An inquiry into the murder of an Asian teenager will look at why he was put in a cell with the racist who killed him.
Zahid Mubarek was serving three months for theft
Mr Justice Keith began proceedings with a minute's silence for Zahid Mubarek, 19, killed at Feltham Young Offenders' Institution in west London in 2000.
The High Court judge outlined issues to be investigated in a series of public hearings, to be held in September.
Decisions leading to "that critical cell allocation and any systematic failing" will be looked at, he said.
Opening proceedings at the Royal Courts of Justice, the judge said: "The initial focus of this inquiry is on the circumstances which led up to the attack on Zahid Mubarek.
"That will, in particular, involve an investigation into how he came to share a cell for a number of weeks with someone like Robert Stewart."
Psychopath Robert Stewart was jailed for life for murdering Mubarek
Stewart was jailed for life in October 2001 for the murder - he beat his cellmate to death with a table leg the day before Mr Mubarek's release.

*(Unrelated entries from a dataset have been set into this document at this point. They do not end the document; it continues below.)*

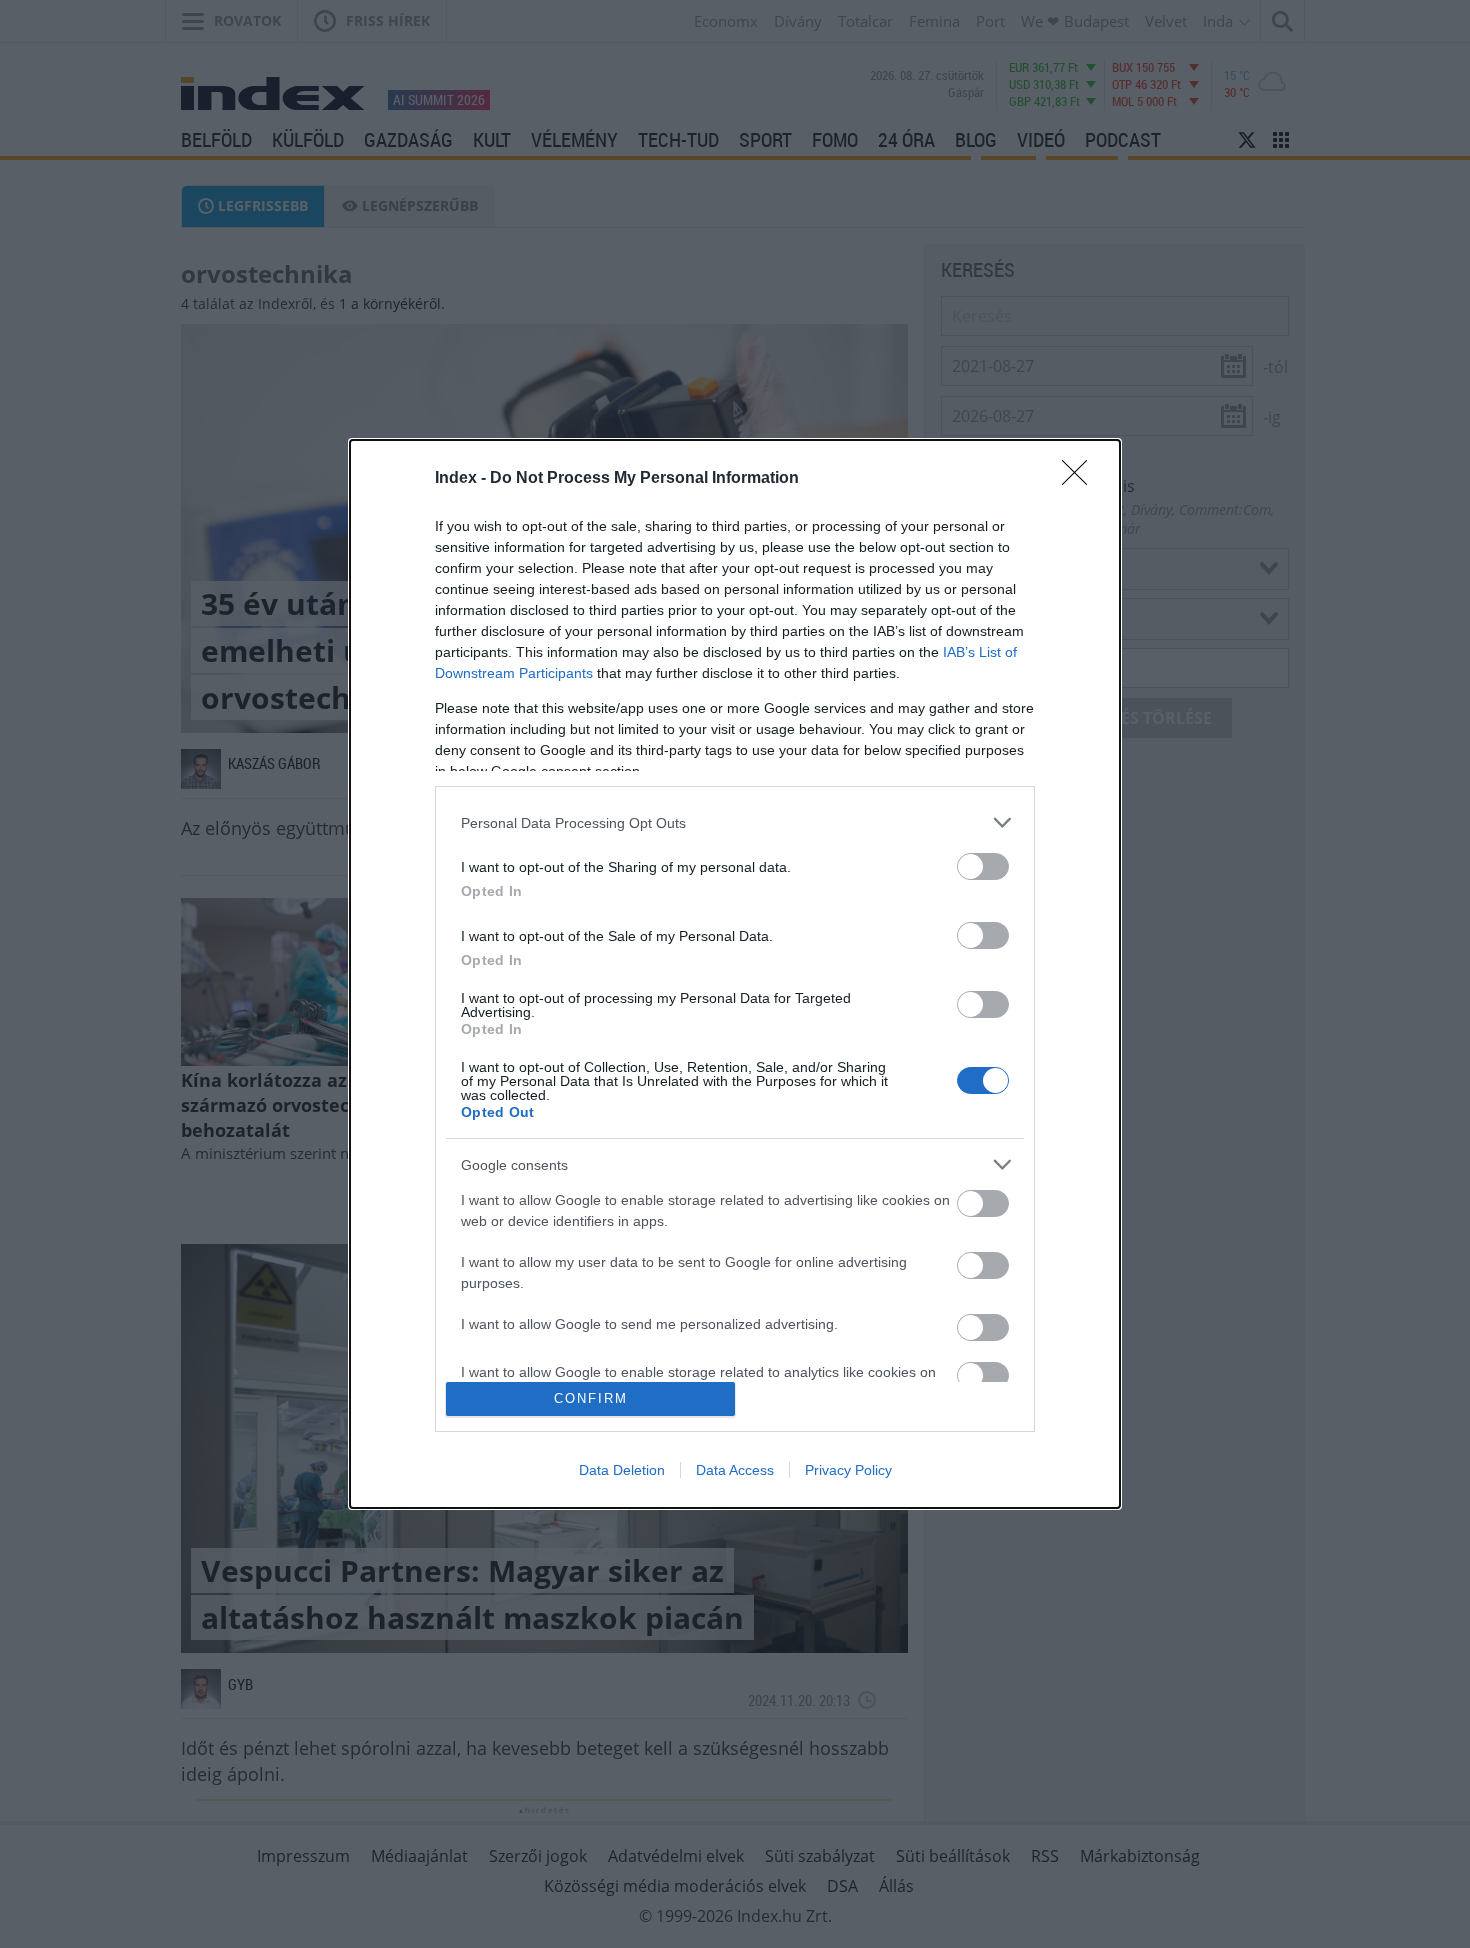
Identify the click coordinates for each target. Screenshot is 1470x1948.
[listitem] (735, 822)
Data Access (735, 1470)
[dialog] (735, 973)
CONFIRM (591, 1398)
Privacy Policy (848, 1470)
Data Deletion (622, 1470)
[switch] (983, 866)
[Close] (1081, 479)
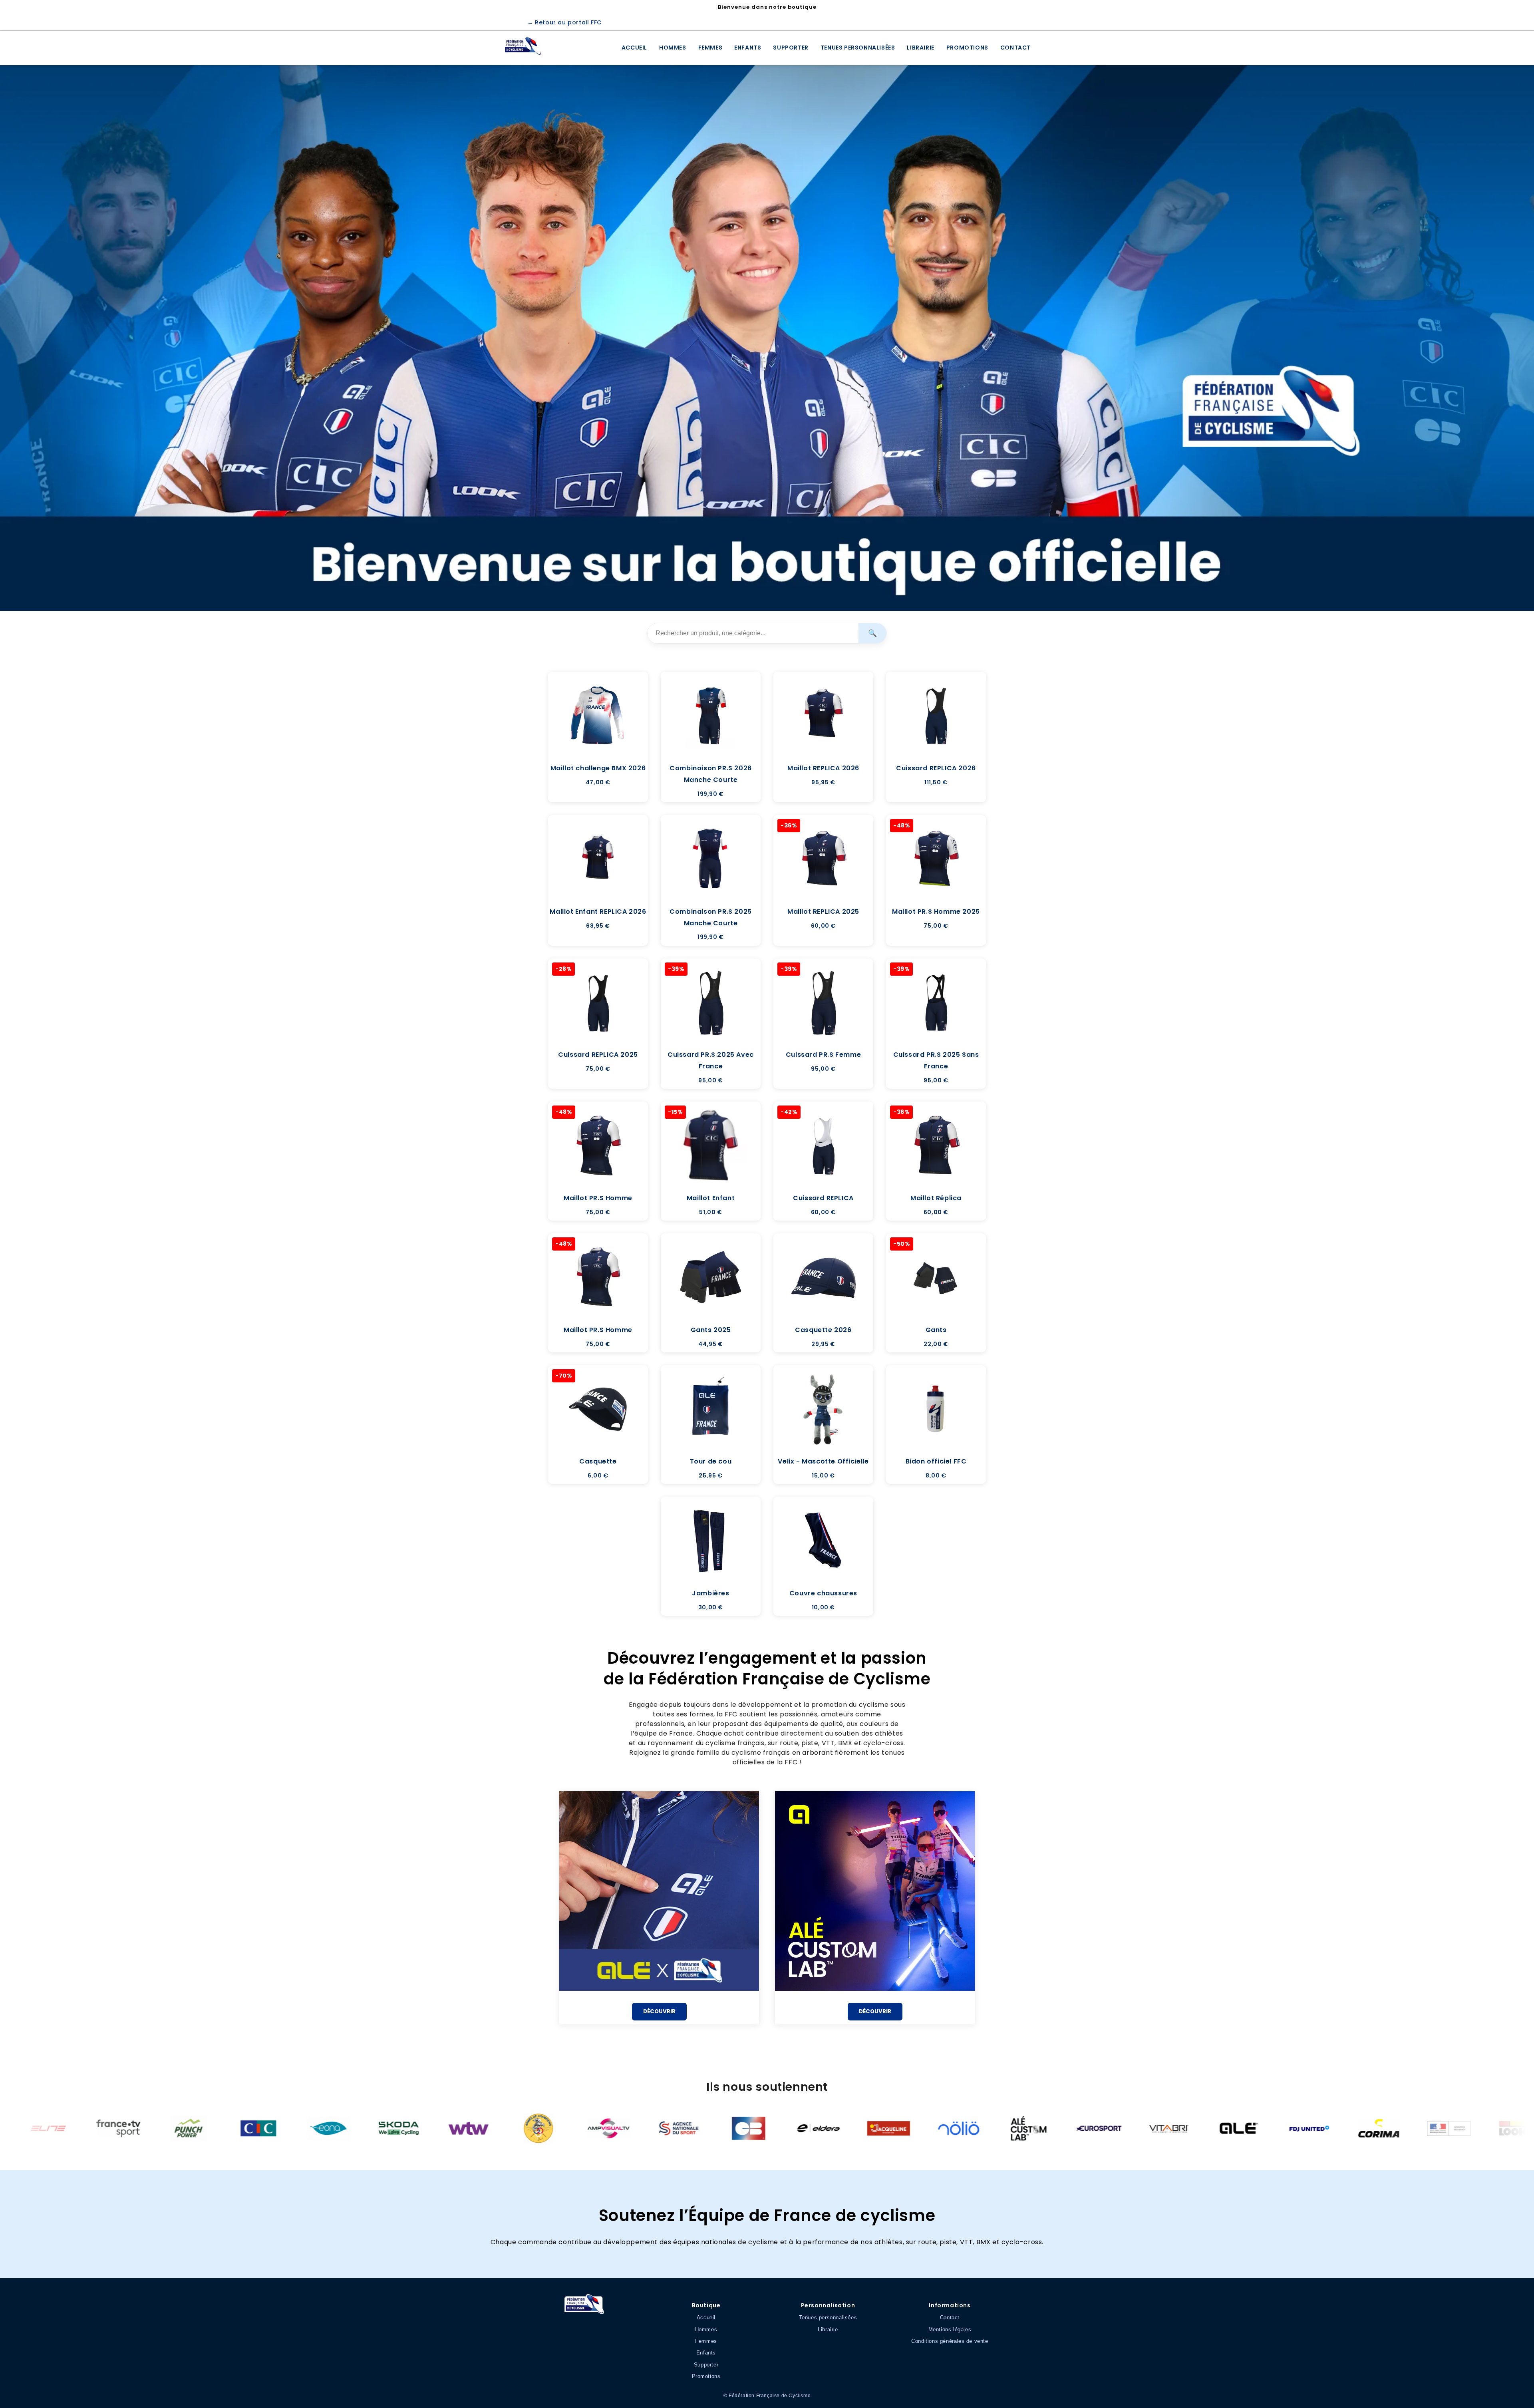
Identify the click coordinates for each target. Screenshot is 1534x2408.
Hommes (672, 48)
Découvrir (659, 2011)
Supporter (790, 48)
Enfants (747, 48)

Evidence presented at Stewart's trial showed he was a seriously disturbed individual with a Ku Klux Klan sign in his cell.
A Commission for Racial Equality (CRE) report in July 2003 found Mr Mubarek would not have died if he were white.
The director general of the Prison Service has already apologised to Mr Mubarek's parents, who attended the inquiry on Tuesday.
Family fought for inquiry
Imtiaz Amin, the teenager's uncle, welcomed the start of the inquiry which came after law lords ruled that the Home Secretary must set up the public investigation last year.
He said the family were disappointed the investigation was not a statutory inquiry which would give the judge the power to compel witnesses to attend.
"We feel that we haven't been supported by the Home Secretary," Mr Amin said.
"So much funding would have been saved had he given us the inquiry we asked for from the beginning."
The judicial inquiry will also look at any evidence suggesting race was a factor behind the decision to put Mr Mubarek in a cell with Stewart.
Three experts will advise Mr Justice Keith on issues relating to race, prison operations and matters affecting inmates.
The Mubarek family fought for four years for a public inquiry after one was initially refused by Home Secretary David Blunkett.